## What this exercise asks:
- 1) In the thread on a drug to cure fear, what condition does the commenter jamble say Propanolol helped with?
- 2) From the thread on a drug to cure fear, write out everything from "For example... look" down to "or as plentiful.".

## Selected text:
┄┄┄┄┄┄┄┄┄┄
A Drug to Cure Fear - andrewl
http://www.nytimes.com/2016/01/24/opinion/sunday/a-drug-to-cure-fear.html
======
jqm
I'm of the opinion that eventually (soon) human emotions/gut level feelings
will be replaced with a controlled layer.

In an earlier time hunger, fear, (and probably even things like love and
religious sentiment) had strong purposes. To a certain extent they certainly
still do.

The problem is in this world all to often these impulses are destructive and
as the problems of the world get traced down to the root these emotions will
become revealed as troublemakers and replaced with something more suitable as
the capacity is developed.

For example... look at hunger. We need it to tell us to eat. Or we did. But
the desire to eat evolved in a time when food wasn't as rich or as plentiful.
So now it causes problems. Kills more people than terrorists and cars and
smoking and drugs. So people try to beat it back, go on diets, suffer, but
why?

So eventually what I think will happen is that something will be tied into
your metabolism. You'll get hungry when you physically need to eat and in
proportion and with desire for the things your body really needs. Adjustable,
controllable. Not the things a body craved on the Savannah 20,000 years ago or
whatever.

Other emotions... same thing. Incidentally, I'm not advocating this...I have
no doubt plenty of people would be horrified at the thought and the concept
has extreme risks for sure. But I think in the total cost/benefit it will be
what happens to humanity fairly soon evolutionary speaking.

------
jamble
Propanolol is not common, but it's certainly not a new finding by any means
for treatment of anxiety (whether that is a one-time "stage preformance" dose,
or a daily dose for persistent symptoms).

I do wish that Propanolol was tried on more healthy (edit: those without heart
conditions where beta-blockers would be dangerous) psych patients before
benzodiazapines or SSRI's. I have PTSD and it helped me a lot with barely any
side-effects. Dependance is still a question, of course, but I still advocate
its helpfulness. I do not however in any way think it should be advertised as
a drug to "cure" fear.

That notion makes me sick. Unfortunately, that's what people will be seeking,
in lieu of other treatment options that don't involve medication.
┄┄┄┄┄┄┄┄┄┄
## Record set:
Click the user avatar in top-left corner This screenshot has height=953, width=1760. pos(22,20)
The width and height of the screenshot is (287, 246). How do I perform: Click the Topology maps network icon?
┄┄┄┄┄┄┄┄┄┄
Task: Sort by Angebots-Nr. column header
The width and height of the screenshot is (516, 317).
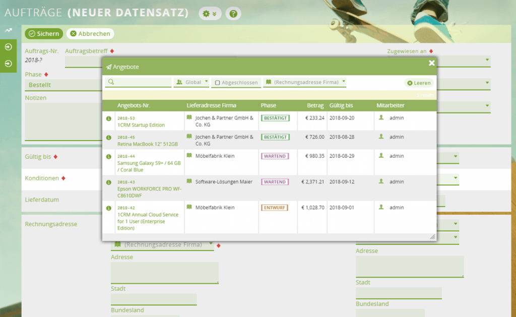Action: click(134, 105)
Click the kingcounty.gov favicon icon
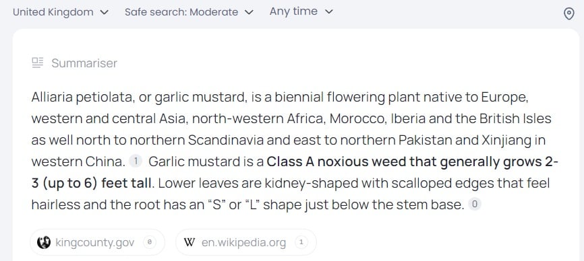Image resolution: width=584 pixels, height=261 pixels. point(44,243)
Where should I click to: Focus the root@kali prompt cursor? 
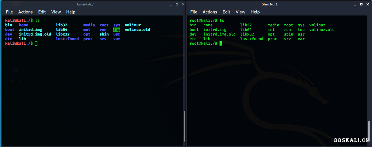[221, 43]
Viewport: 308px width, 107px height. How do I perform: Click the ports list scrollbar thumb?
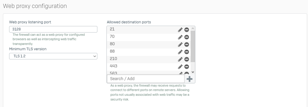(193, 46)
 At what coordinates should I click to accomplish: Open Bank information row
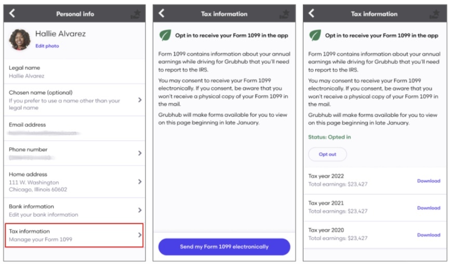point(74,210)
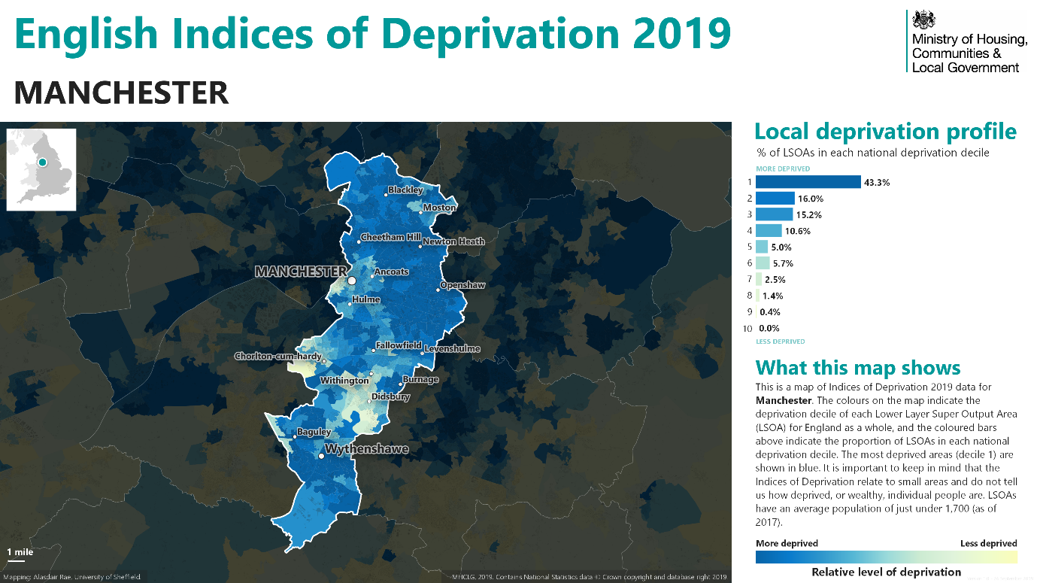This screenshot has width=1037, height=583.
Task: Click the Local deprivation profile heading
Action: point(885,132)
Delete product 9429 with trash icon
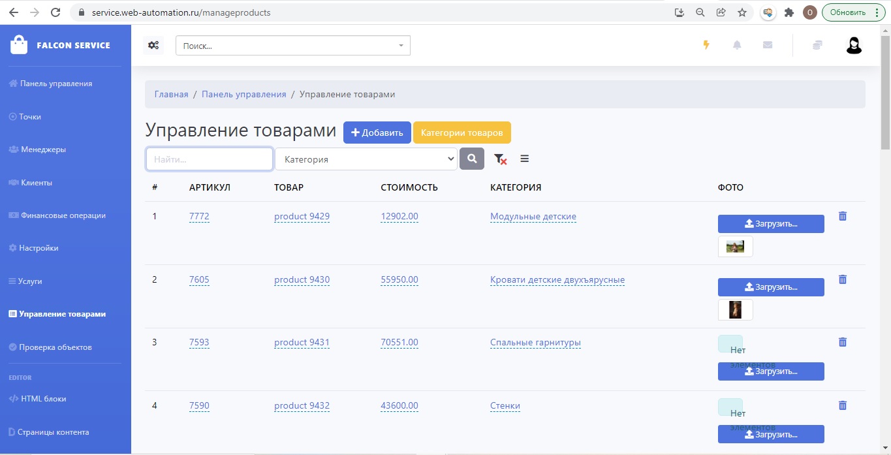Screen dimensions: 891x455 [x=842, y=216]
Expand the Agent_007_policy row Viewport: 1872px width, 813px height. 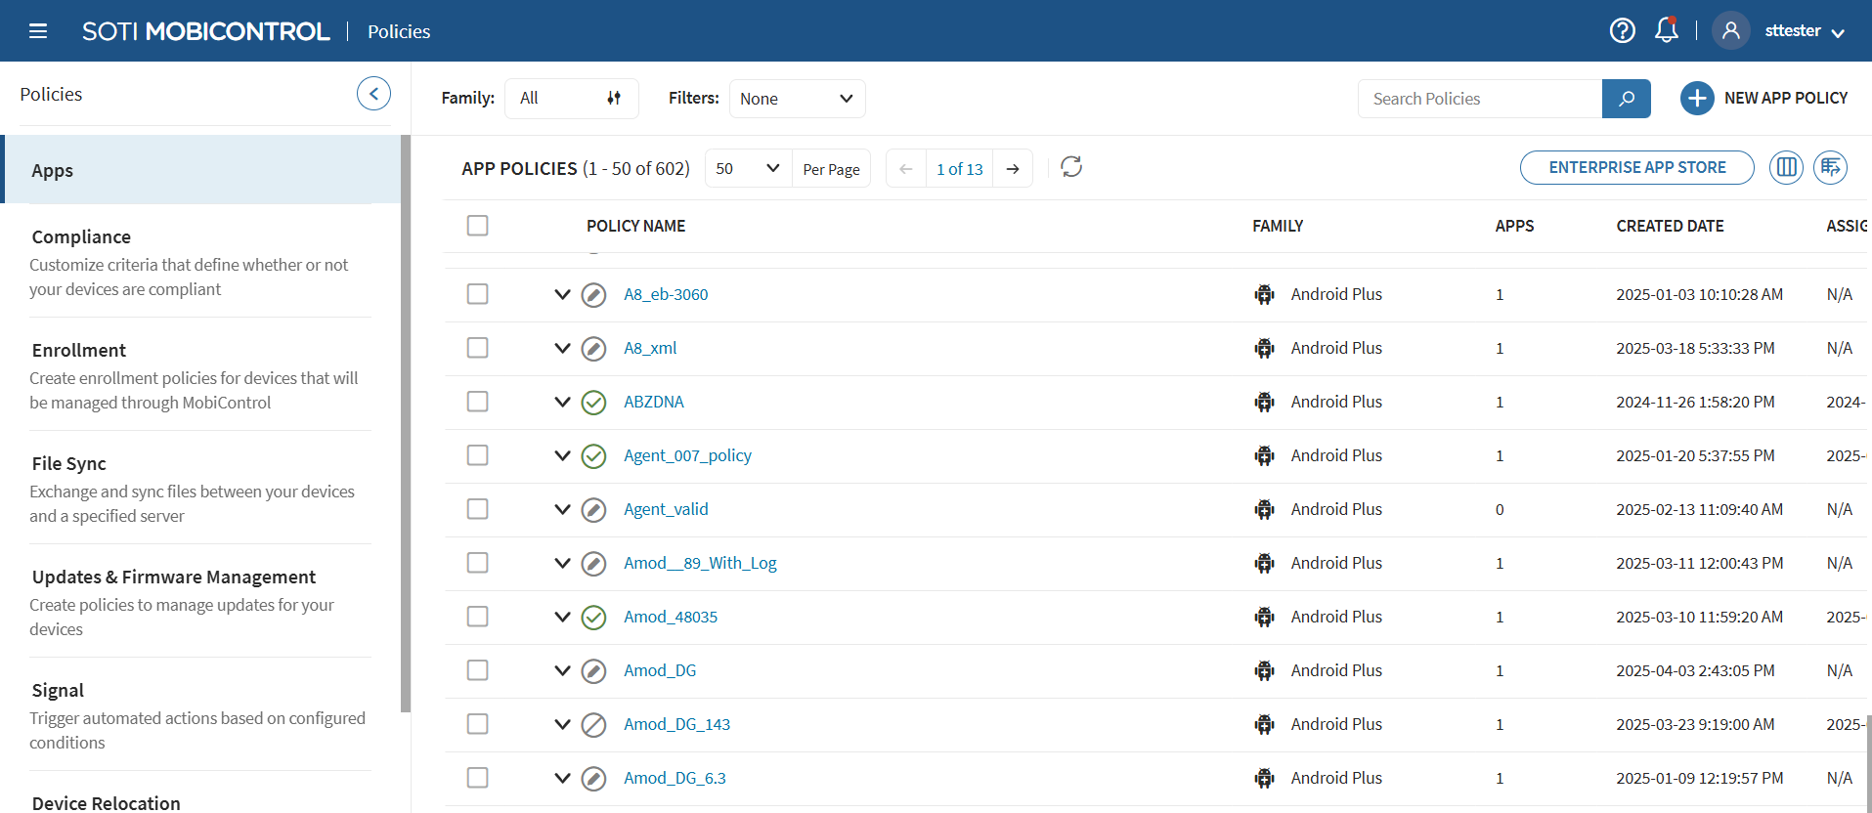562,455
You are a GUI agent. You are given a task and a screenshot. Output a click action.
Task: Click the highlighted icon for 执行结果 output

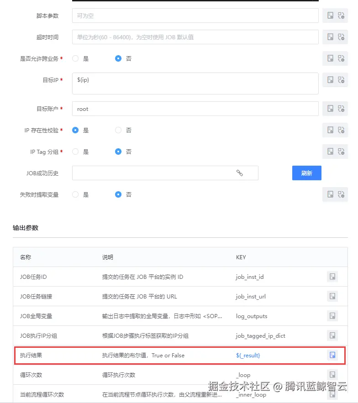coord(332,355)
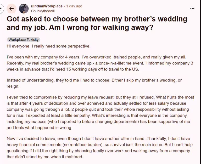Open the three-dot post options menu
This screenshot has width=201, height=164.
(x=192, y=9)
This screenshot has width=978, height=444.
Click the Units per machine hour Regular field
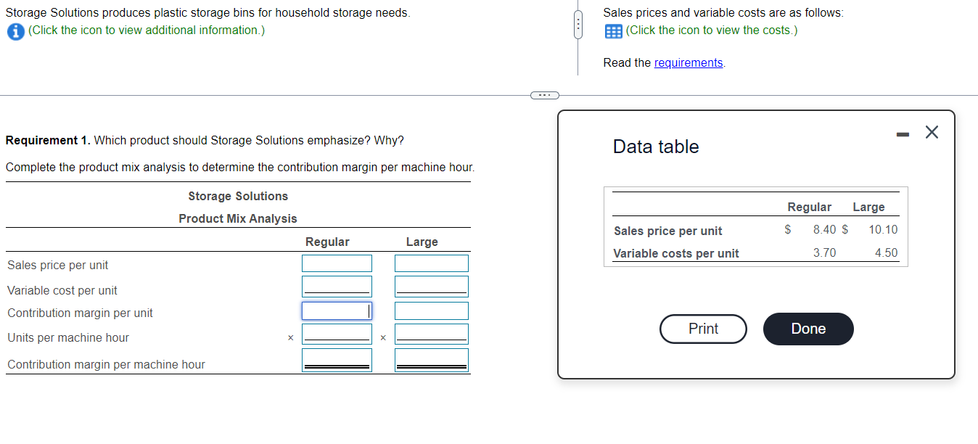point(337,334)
┄┄┄┄┄┄┄┄┄┄
## Answers per task:
- 1) PTSD

- 2)
For example... look at hunger. We need it to tell us to eat. Or we did. But
the desire to eat evolved in a time when food wasn't as rich or as plentiful.